Problem statement:
Pull every line with "language" from the entries below.

Entries provided:
========
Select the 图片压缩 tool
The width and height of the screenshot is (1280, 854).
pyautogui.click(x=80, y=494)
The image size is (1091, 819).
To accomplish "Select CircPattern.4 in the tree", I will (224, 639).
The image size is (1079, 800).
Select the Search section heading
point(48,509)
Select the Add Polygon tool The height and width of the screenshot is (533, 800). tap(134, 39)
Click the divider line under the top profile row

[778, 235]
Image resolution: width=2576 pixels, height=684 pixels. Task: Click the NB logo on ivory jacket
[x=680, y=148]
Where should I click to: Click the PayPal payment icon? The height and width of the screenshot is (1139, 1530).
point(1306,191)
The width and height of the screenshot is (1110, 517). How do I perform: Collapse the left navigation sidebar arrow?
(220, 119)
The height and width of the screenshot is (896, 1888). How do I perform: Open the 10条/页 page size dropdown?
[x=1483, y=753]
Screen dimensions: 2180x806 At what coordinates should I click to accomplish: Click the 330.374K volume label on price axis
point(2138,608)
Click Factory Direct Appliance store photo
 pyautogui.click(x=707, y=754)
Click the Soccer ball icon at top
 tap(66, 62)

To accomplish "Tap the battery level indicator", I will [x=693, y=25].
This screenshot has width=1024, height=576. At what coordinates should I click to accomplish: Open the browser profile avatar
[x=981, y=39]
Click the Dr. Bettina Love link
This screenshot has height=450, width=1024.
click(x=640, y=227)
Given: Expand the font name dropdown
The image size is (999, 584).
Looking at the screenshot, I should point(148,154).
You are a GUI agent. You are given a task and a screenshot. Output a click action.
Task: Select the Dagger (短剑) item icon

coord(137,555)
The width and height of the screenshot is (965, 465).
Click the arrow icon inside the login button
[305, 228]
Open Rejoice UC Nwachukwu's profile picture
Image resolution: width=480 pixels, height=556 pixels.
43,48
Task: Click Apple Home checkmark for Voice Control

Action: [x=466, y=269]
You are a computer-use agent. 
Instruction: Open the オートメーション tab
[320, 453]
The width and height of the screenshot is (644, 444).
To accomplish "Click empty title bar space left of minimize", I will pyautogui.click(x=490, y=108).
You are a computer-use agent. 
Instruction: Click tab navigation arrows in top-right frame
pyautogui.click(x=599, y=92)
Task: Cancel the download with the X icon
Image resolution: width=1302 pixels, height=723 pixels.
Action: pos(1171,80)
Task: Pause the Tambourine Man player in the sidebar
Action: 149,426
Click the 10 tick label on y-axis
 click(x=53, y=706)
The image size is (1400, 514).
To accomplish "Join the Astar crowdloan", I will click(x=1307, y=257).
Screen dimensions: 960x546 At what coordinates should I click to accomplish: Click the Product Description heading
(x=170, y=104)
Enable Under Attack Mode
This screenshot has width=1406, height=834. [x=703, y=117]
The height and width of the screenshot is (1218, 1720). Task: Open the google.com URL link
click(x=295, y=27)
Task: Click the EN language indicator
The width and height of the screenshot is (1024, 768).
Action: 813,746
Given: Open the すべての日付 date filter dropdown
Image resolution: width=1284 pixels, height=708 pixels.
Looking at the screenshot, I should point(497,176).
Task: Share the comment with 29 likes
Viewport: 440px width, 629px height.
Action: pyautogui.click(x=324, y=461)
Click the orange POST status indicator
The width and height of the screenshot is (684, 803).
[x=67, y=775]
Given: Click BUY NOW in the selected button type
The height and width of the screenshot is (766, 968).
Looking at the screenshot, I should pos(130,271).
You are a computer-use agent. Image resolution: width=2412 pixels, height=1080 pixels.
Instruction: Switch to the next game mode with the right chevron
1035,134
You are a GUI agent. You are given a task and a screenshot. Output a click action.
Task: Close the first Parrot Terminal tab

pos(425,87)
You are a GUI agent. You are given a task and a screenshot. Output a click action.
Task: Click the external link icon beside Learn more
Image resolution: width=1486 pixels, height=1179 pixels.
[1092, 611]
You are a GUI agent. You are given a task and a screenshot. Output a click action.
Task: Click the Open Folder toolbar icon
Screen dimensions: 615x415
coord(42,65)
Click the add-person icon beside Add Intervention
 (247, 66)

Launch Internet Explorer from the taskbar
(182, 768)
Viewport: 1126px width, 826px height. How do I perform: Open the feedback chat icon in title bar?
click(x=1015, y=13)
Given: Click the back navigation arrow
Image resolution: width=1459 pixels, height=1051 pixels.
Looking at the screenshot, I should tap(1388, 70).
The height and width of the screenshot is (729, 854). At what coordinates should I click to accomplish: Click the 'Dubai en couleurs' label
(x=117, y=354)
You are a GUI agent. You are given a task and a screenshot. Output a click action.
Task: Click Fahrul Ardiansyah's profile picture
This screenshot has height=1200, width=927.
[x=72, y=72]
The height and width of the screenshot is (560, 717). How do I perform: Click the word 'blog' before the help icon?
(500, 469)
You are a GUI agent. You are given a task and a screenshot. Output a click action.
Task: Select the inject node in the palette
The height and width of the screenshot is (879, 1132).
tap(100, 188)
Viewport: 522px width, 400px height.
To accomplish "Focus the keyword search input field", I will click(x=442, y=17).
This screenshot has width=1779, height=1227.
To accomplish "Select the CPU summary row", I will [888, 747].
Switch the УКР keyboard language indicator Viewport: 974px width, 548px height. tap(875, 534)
========
Response for this exercise:
Task: Click the EN language indicator
Switch the УКР keyboard language indicator Viewport: 974px width, 548px height. tap(875, 534)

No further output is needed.